La communauté scientifique a sa part de responsabilité
Le rôle des scientifiques dans la lutte contre la désinformation scientifique est crucial. Les chercheurs se basent sur des preuves, à l’inverse de nombreux internautes. Mais bien que les scientifiques soient censés représenter la vérité en se basant sur des faits avérés, il arrive que, de manière intentionnelle ou non, ils contribuent à ces problèmes de fake news. Il y a par exemple régulièrement de nombreux désaccords au sein de la communauté scientifique. Certains sujets ne font pas forcément consensus. Les désaccords ultra médiatisés concernant l’utilisation de l’hydroxychloroquine pour lutter contre le SARS-CoV-2, défendu par le médecin français Didier Raoult, contrairement à la majorité de ses pairs, ont pu être utilisés par certains détracteurs de la science pour légitimer la méfiance vis-à-vis du monde scientifique. Pourtant le monde est complexe et généralement, comme nous l’explique Mahawa Tawat : « dans des situations urgentes et inédites, le temps de la preuve scientifique est plus long que le temps de l’information. » Par exemple en 1998, le journal « The Lancet » a publié un article qui faisait le lien entre la rougeole et l’autisme. Or cet article s’est avéré faux et a été retiré du journal. Malheureusement, la nouvelle s’est répandue comme une trainée de poudre et il y existe encore aujourd’hui une forte hésitation vaccinale concernant la rougeole. De plus, dans le cas du covid, le manque de solutions thérapeutiques immédiates a forcé les autorités publiques à appliquer des méthodes assez archaïques comme le port du masque et la distanciation sociale. Ces méthodes ont eu pour conséquence de camoufler la science et de mettre en doute sa robustesse.

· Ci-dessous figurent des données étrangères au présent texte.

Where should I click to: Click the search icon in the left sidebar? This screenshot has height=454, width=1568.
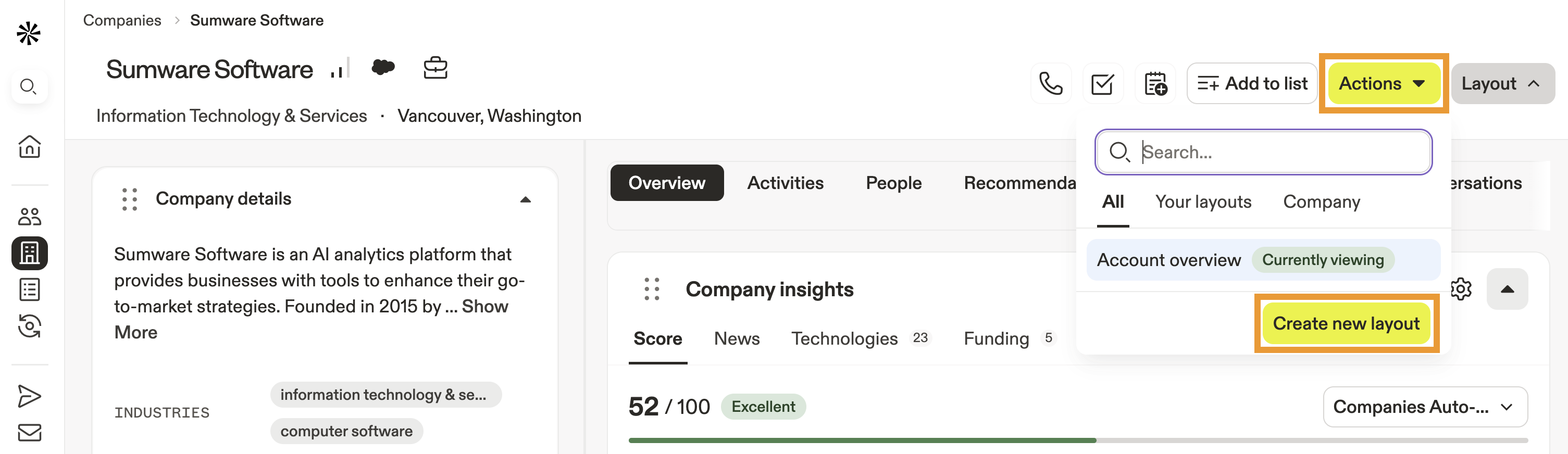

Des boucliers contre la désinformation
La période Covid a révélé la force des détracteurs de la science et leur puissance de nuisance. Les politiques publiques ont décidé de mettre en place des mesures censées freiner ce phénomène. Récemment, le ministère de l’Enseignement supérieur a lancé sa propre plateforme de lutte contre les fake news avec " La parole à la science. Démêlez le vrai du faux ". Il est également très important de faire en sorte que le grand public comprenne bien les enjeux et la démarche de la science. Dans cet optique, le ministère de la Culture lance un appel à projets national pour développer l’esprit critique face à la désinformation scientifique. Le grand public doit réaliser que la vérité scientifique se remet perpétuellement en cause et qu’il est normal qu’il y ai des débats au sein de cette communauté. Il faut également s’intéresser à la question de la visibilité des contenus. Les GAFA en concertation avec les politiques, ont assurément un rôle à jouer sur ce sujet.